The Arts Journal, 23 August 2012
Four Stars
The court music of Japan is an art form dating from the 5th century, performed in the Imperial Palace by a select group of musicians, many of them descended from families with centuries of musical heritage. Ritualised, decorative, strictly choreographed and austere in its execution, Gagaku is a living, unbroken musical tradition.
Wednesday night offered a rare chance to experience a programme of music and dance performed by the Musicians of the Imperial Household Agency, the Tokyo group’s only performance in the UK.

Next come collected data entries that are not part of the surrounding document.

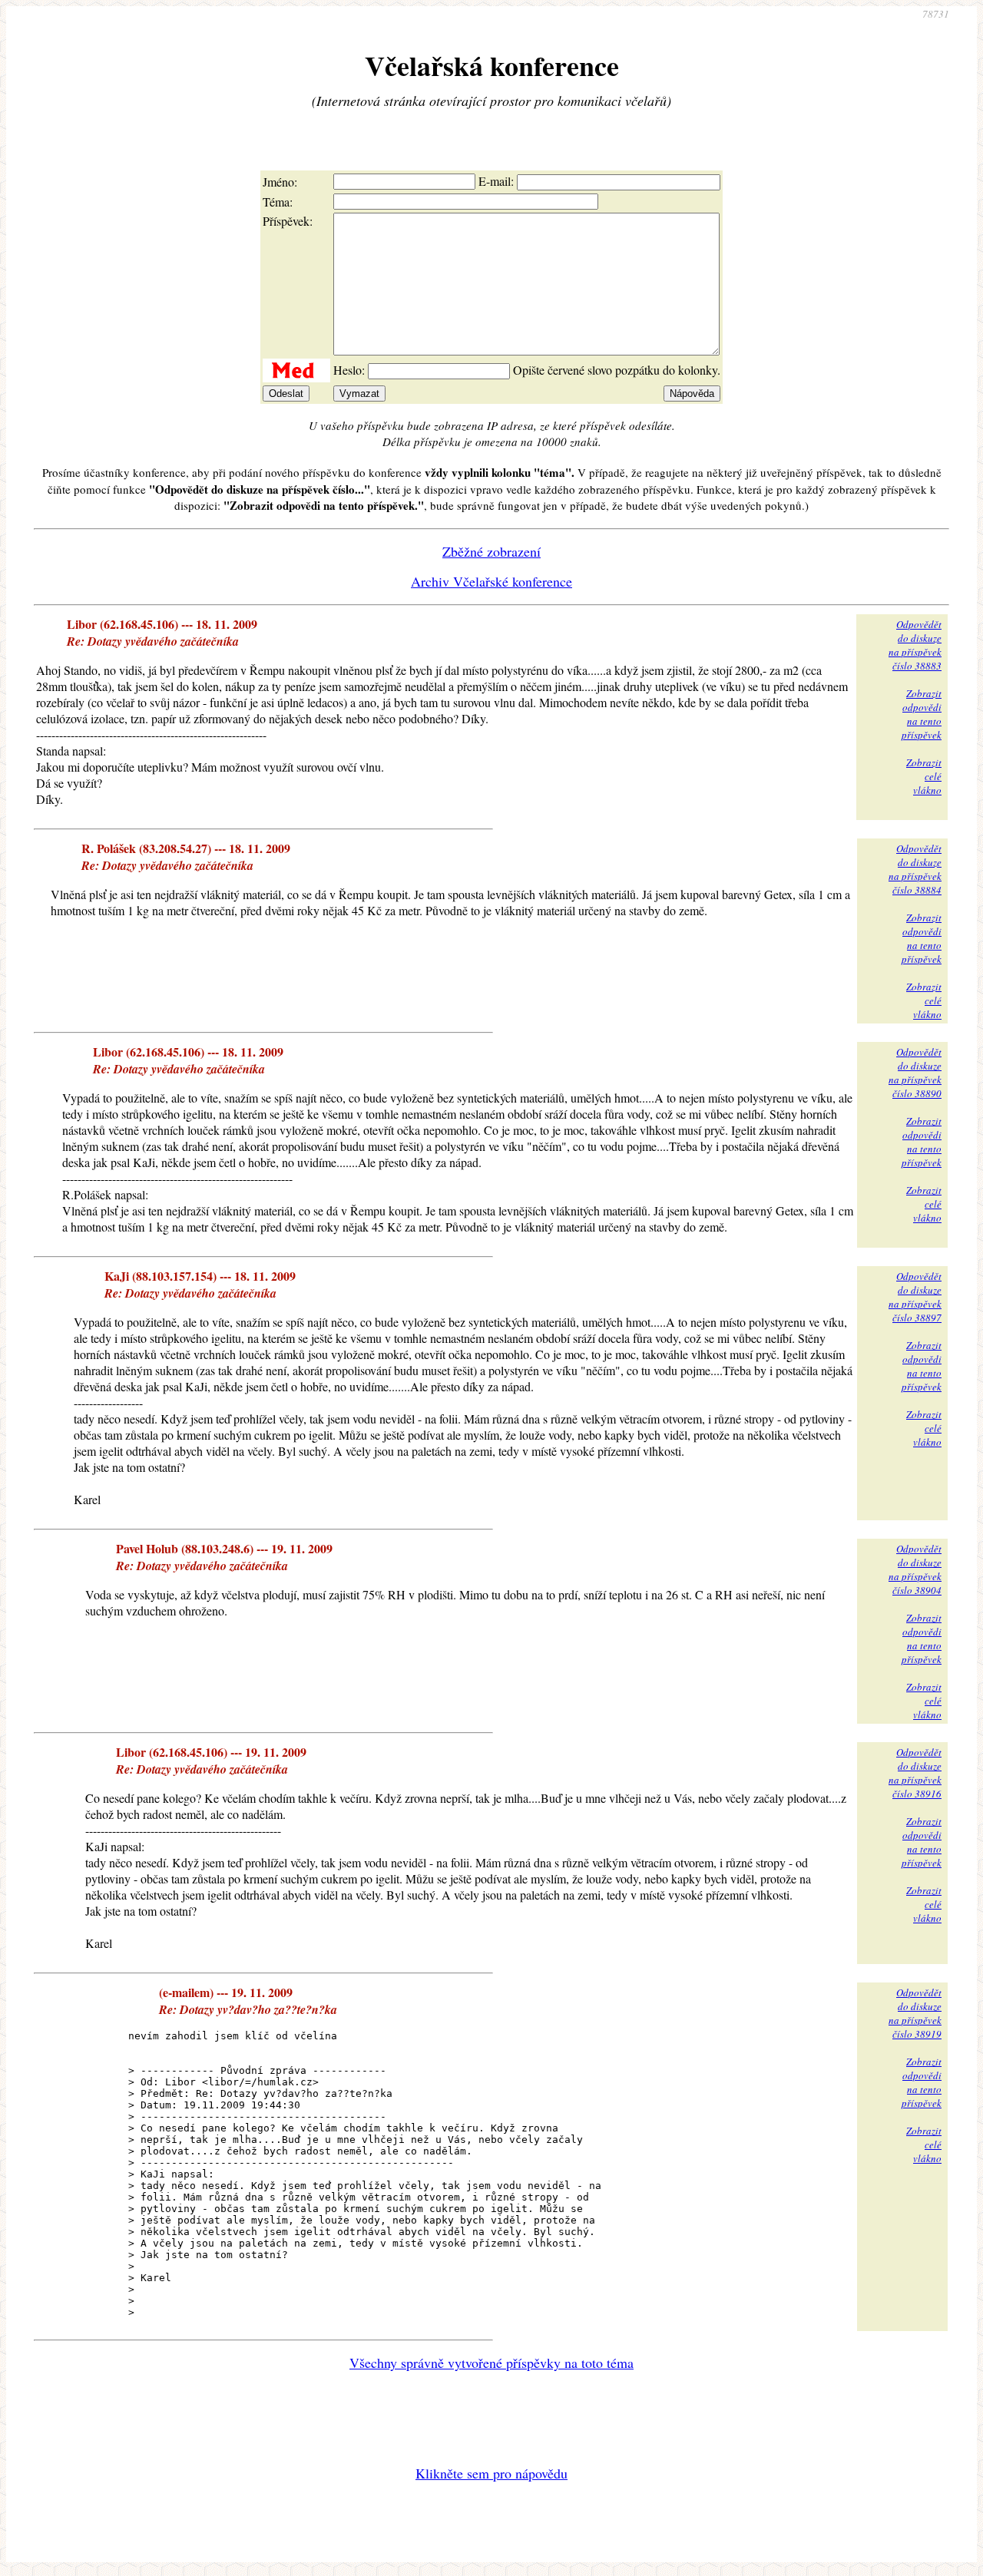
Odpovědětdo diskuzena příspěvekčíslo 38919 (915, 2013)
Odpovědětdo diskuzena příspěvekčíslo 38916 (915, 1773)
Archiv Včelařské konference (491, 581)
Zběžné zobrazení (491, 551)
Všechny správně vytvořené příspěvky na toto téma (491, 2362)
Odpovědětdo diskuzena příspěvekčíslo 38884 (915, 869)
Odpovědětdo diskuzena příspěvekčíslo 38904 (915, 1569)
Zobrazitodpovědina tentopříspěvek (922, 714)
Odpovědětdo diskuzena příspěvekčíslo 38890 (915, 1072)
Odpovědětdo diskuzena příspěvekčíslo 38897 (915, 1296)
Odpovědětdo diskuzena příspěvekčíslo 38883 (915, 645)
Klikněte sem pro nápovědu (491, 2473)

The capacity audience at the Festival Theatre might not have known in advance what to expect from Gagaku which translates as “elegant music” but they looked on in silent wonder as the musicians, dressed in burnt orange robes and sitting cross-legged on a green silk carpet, plucked, struck and scraped an intriguing mixture of ancient musical instruments, including a bamboo mouth organ, and a four stringed lute strummed with a large plectrum.

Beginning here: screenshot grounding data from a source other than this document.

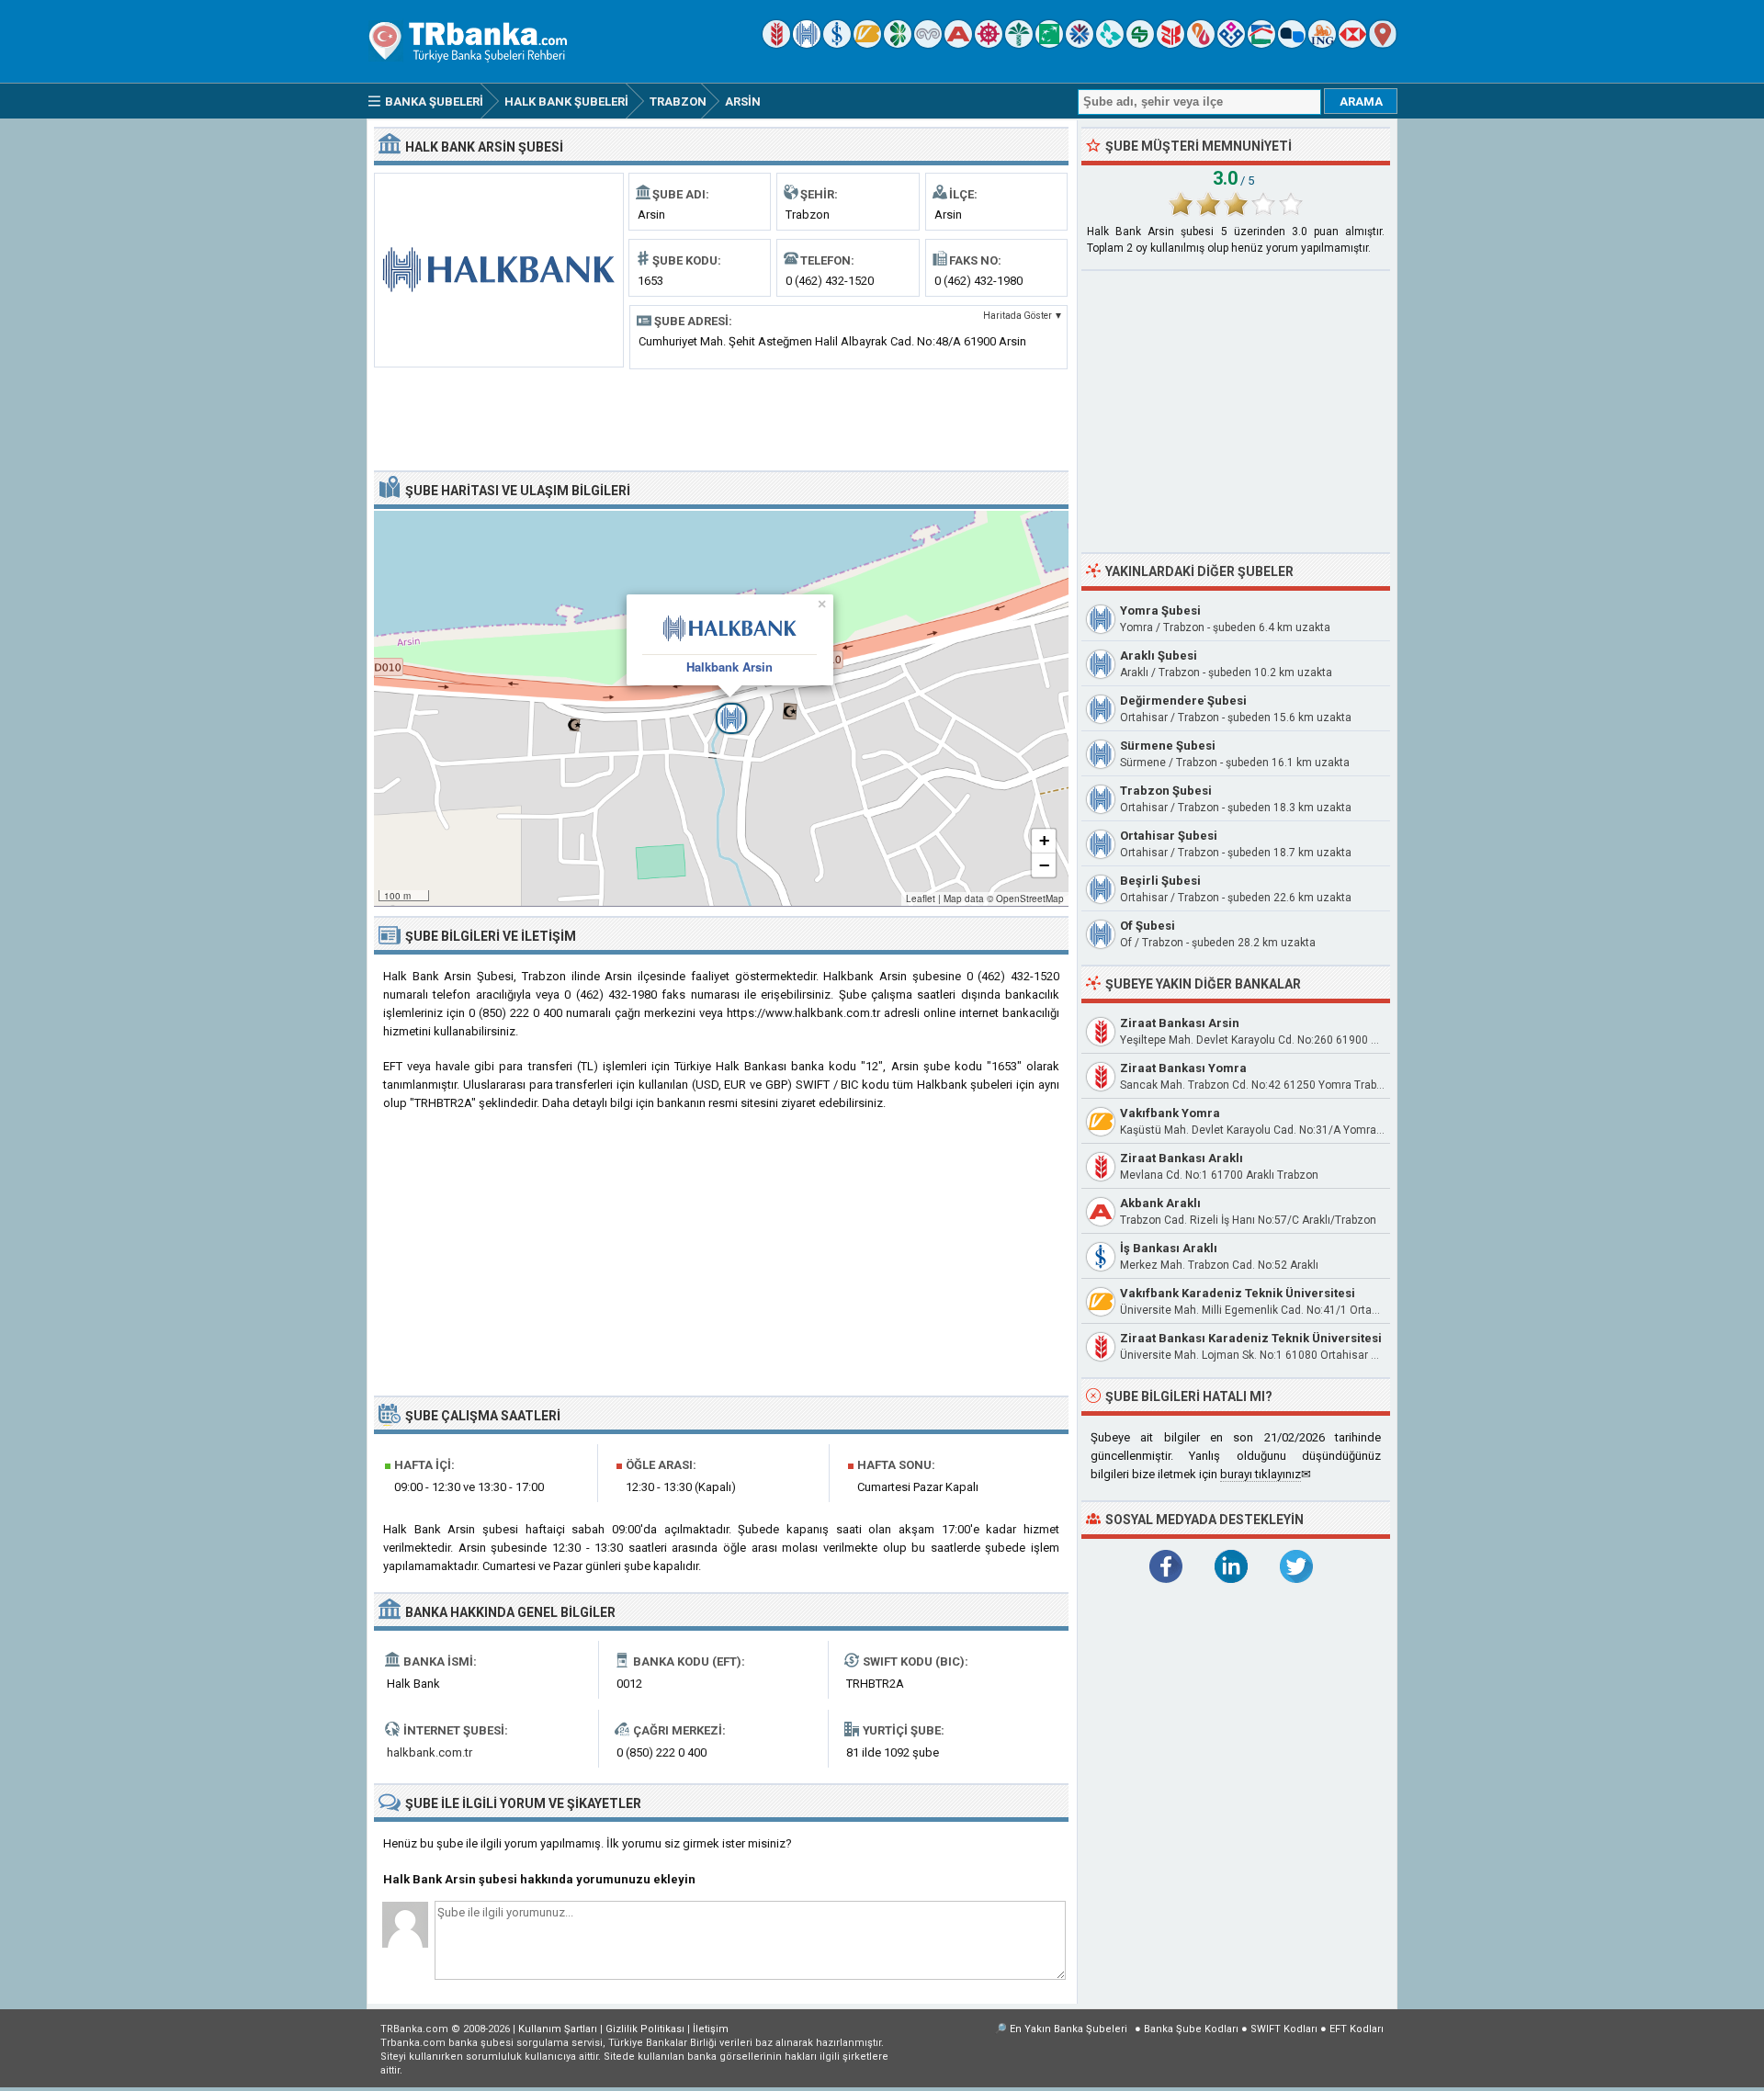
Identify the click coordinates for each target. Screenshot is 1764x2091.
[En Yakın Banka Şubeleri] (1382, 44)
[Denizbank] (988, 44)
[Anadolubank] (1292, 44)
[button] (721, 708)
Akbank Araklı (1160, 1203)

If the music and movement of Gagaku and the accompanying Bugaku dance can be austere, the stage was a feast for the eyes, festooned with embroidered silk hangings and large, elaborately decorated ceremonial gongs.
The static but hypnotic instrumental pieces of the first half gave way to a series of elaborate and tightly choreographed dances after the interval. Dressed in silk pantaloons, masks and fringed tunics, the dancers performed traditional dances representing mythical creatures including a phoenix and dragons. Japan’s martial history was referenced in the final dance, Bairo, traditionally performed before battle, in which the dancers staged an elaborate clash of halberds, shields and swords.
If one of the purposes of the Festival is to expose audiences to art forms which emerge from radically distinct artistic traditions, then the strange, ritualised world of Gagaku succeeded in presenting a powerful impression of a complex and self contained artistic world.